Pasta casserole with zucchini and cheese

Ingredients (for 4 servings):
– 250 g of pasta (e.g. tubes, spirals, penne),
– 2 medium zucchini,
– 1 small onion,
– 2 cloves of garlic,
– 150 ml of 30% cream or Greek yogurt,
– 2 eggs,
– 150 g of grated yellow cheese (e.g. mozzarella, gouda),
– 2 tablespoons of olive oil,
– salt, pepper, Provençal herbs to taste,
– optional: a pinch of nutmeg or fresh herbs (basil, thyme).
Preparation:
Cook the pasta in salted water until al dente. Wash and coarsely grate the zucchini, lightly salt it, and let it sit for 10 minutes, then squeeze out any excess liquid. Finely chop the onion and press the garlic. Sauté the vegetables together in olive oil for 3–4 minutes, seasoning to taste.

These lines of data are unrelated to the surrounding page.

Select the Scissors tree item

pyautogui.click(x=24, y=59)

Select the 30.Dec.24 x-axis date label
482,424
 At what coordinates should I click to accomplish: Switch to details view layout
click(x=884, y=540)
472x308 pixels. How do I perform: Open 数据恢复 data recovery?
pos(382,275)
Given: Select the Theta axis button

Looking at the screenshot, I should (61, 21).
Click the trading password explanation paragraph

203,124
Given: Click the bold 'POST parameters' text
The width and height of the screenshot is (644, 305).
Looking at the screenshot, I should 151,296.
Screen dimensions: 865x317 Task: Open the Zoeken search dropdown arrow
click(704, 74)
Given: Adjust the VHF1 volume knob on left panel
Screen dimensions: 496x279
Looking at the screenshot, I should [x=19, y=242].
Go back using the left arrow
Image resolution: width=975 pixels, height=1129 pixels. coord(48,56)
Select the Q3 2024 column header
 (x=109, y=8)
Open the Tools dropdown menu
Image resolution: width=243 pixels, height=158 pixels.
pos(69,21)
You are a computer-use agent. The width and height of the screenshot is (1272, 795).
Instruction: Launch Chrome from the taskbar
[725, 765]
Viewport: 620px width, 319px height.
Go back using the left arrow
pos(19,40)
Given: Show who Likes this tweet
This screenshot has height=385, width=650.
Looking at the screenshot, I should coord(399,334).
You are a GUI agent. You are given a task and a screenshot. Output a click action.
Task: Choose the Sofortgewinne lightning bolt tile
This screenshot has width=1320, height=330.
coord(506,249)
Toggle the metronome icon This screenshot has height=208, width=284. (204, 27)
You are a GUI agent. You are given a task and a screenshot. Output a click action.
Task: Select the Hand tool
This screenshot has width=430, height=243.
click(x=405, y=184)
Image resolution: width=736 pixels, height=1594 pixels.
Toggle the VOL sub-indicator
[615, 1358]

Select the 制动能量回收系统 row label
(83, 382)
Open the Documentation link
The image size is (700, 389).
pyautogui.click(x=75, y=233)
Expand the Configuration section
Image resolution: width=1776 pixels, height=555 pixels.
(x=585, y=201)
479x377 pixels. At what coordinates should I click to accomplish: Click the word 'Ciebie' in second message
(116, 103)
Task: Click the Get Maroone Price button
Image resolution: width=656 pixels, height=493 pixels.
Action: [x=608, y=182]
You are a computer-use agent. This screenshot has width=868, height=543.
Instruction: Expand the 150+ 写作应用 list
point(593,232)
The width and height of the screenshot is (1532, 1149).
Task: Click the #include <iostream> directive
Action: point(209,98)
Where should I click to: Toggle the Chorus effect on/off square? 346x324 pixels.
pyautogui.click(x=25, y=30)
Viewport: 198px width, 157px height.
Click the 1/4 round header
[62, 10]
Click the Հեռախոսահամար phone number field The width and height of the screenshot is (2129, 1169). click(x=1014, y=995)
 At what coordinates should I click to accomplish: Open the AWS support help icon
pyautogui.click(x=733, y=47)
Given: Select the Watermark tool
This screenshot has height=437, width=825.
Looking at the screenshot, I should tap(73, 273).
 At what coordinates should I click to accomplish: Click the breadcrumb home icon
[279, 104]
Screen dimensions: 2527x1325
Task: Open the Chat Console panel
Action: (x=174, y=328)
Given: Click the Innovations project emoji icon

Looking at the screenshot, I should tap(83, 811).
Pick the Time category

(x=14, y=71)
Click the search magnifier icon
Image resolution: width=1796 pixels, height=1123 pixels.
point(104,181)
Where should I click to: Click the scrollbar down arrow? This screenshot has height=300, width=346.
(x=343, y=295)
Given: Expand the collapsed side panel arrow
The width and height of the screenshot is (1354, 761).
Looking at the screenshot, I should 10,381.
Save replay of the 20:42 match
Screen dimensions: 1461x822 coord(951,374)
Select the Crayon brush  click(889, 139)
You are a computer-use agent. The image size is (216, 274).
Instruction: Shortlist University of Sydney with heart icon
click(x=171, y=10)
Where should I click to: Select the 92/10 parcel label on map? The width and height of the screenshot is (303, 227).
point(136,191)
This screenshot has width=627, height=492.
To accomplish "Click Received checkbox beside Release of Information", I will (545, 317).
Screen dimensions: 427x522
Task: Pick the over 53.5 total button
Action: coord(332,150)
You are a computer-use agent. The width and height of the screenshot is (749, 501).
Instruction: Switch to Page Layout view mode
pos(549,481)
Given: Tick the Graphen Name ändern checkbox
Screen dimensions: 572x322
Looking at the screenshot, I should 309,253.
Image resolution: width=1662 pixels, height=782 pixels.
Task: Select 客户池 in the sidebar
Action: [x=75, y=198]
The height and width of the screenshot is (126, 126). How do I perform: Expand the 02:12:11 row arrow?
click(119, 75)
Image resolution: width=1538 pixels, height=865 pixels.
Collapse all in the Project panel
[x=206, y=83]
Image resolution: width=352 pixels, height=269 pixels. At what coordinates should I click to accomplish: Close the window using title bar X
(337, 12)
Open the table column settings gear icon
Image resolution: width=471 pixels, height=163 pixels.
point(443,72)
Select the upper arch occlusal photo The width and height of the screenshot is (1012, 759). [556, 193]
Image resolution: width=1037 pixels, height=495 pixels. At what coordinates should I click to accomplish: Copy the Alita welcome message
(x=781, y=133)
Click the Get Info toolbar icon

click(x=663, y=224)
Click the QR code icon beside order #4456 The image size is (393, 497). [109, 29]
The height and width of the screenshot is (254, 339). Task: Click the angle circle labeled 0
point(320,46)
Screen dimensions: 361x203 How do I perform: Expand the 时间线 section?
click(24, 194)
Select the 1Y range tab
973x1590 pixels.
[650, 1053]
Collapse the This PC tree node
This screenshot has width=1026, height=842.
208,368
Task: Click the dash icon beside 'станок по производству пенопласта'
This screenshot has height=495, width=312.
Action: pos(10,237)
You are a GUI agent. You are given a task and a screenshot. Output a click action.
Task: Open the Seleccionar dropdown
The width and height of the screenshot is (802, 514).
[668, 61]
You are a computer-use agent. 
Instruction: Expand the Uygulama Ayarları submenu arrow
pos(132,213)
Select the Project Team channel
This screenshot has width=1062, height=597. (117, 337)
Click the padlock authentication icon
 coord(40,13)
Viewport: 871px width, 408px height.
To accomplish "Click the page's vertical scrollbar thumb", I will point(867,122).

In a bowl, combine the cream, eggs, spices, and half of the grated cheese. Add the zucchini, onion, and pasta, and mix thoroughly. Transfer the mixture to a greased ovenproof dish and sprinkle with the remaining cheese.
Bake at 180°C for 25–30 minutes, until golden brown on top. Serve warm, for example with a tomato salad or fresh dill.